Eu não gosto de cortar cabelo. Tudo nessa tarefa é desagradável. Sair de casa, ir até um lugar desagradável, ser obrigado a manter conversas desagradáveis, ver pessoas desagradáveis, confiar sua vida a uma pessoa que geralmente você nem conhece de verdade, pagar por tudo isso e ainda ficar se coçando o resto do dia pelos fios de cabelo que entraram na sua roupa. Não é legal.

Infelizmente, ainda não consigo controlar essa parte do meu organismo e se eu não quiser que meu cabelo se enrole em meu pescoço enquanto durmo e me sufoque até a morte ou pior, que me confundam com um fã do Iron Maiden, preciso mantê-lo cortado.

Só que existe uma distância absurda entre meu cabelo estar me incomodando e eu criar coragem de ir cortá-lo. Entre um e outro, existe algo que chamo de “mãe, corta esse pedaço do meu cabelo aqui”.

Ela não gosta de fazer isso, mas é minha mãe e o amor que tem por mim a obriga a fazer coisas absurdas (como por exemplo, fazer arroz vegano para minha namorada vegana comer). Sempre reclama, mas sempre aceita cortar o meu cabelo.

Acabei de pedir para ela fazer isso. Numa parte um pouco mais complicada do corte, as lâminas da tesoura chegaram perigosamente perto da minha orelha esquerda. Meu cérebro treinado reagiu e mandou um:

 – Ow, cuidado aí. Não quero ficar igual aquele irmão do Zezé di Camargo e Luciano!
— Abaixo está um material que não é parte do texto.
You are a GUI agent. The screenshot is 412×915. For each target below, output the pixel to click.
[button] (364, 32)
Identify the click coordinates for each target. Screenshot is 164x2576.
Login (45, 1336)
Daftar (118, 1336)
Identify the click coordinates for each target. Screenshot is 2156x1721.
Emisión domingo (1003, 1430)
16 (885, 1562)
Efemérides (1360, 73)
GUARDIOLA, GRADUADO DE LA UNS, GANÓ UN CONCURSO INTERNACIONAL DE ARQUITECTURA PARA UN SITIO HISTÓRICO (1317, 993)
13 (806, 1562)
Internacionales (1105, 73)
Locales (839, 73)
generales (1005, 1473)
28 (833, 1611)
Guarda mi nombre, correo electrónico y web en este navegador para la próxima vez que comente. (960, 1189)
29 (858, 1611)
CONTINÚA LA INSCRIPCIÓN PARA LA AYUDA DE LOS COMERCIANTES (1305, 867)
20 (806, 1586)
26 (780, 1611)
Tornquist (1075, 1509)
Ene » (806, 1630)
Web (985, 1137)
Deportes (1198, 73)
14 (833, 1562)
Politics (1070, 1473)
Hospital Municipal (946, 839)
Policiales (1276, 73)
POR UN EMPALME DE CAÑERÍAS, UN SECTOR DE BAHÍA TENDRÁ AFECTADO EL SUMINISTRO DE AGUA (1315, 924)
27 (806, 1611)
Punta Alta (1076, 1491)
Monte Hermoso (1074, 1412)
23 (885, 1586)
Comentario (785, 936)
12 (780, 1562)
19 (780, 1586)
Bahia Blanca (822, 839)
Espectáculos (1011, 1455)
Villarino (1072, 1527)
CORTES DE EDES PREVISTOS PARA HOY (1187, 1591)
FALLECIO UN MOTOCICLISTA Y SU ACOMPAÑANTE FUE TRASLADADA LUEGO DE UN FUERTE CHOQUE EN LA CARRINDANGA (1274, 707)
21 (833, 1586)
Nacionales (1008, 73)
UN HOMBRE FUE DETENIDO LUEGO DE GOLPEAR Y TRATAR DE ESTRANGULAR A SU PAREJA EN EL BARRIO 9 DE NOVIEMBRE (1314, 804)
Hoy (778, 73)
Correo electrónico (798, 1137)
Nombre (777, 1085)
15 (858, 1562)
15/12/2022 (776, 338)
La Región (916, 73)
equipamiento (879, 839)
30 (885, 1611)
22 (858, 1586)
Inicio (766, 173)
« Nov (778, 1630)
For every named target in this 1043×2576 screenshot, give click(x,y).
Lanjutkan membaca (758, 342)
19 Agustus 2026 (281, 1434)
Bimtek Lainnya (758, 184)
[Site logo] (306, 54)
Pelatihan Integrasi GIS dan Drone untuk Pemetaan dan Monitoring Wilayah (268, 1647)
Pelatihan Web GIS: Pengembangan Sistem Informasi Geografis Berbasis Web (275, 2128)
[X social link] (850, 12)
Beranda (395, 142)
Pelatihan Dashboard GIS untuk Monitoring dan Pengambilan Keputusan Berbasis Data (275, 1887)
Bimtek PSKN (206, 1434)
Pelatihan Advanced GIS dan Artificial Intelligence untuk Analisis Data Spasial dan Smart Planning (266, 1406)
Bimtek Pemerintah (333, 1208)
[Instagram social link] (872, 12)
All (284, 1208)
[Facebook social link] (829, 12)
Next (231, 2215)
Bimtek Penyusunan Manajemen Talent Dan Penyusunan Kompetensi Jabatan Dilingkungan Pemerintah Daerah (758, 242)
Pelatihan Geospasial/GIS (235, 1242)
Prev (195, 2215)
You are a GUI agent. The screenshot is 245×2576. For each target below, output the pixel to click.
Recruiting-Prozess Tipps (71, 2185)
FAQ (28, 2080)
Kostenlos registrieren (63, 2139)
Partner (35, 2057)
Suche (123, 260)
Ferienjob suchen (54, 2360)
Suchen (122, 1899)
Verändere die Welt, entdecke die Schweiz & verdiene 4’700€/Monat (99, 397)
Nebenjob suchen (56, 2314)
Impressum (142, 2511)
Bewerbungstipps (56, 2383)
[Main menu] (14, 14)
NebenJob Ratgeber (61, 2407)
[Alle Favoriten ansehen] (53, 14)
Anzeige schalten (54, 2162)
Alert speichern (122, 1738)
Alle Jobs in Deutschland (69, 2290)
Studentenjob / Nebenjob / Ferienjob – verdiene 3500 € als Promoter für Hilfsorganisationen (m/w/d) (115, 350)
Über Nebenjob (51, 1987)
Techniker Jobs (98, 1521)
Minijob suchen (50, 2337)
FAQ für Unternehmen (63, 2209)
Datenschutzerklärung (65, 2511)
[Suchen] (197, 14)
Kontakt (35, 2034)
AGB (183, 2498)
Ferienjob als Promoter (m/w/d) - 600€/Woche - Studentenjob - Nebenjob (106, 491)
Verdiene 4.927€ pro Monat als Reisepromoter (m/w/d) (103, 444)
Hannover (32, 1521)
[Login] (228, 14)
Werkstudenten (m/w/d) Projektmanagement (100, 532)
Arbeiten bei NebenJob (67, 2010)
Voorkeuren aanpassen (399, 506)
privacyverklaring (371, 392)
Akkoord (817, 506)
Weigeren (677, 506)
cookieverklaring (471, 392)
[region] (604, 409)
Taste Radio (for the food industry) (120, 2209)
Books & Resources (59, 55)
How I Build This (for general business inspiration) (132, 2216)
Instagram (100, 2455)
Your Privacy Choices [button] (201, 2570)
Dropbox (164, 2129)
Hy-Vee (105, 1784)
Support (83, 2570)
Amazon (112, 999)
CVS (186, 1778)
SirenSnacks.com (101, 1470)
A vida é sensacional, não? Tudo o que sei sobre esse caso do irmão do Zezé di Camargo e Luciano (que aliás, estou tratando como se fossem uma única pessoa) se limita a um Linha direta que assisti quando era criança. Quem iria imaginar que anos depois eu faria uma referência a isso enquanto minha mãe cortava um pedaço do meu cabelo?

A vida é fantástica.

Sim, minha mãe riu.

 

 

Fiquem calmos. Minhas duas orelhas estão inteiras e perfeitas (diferente da sua mãe).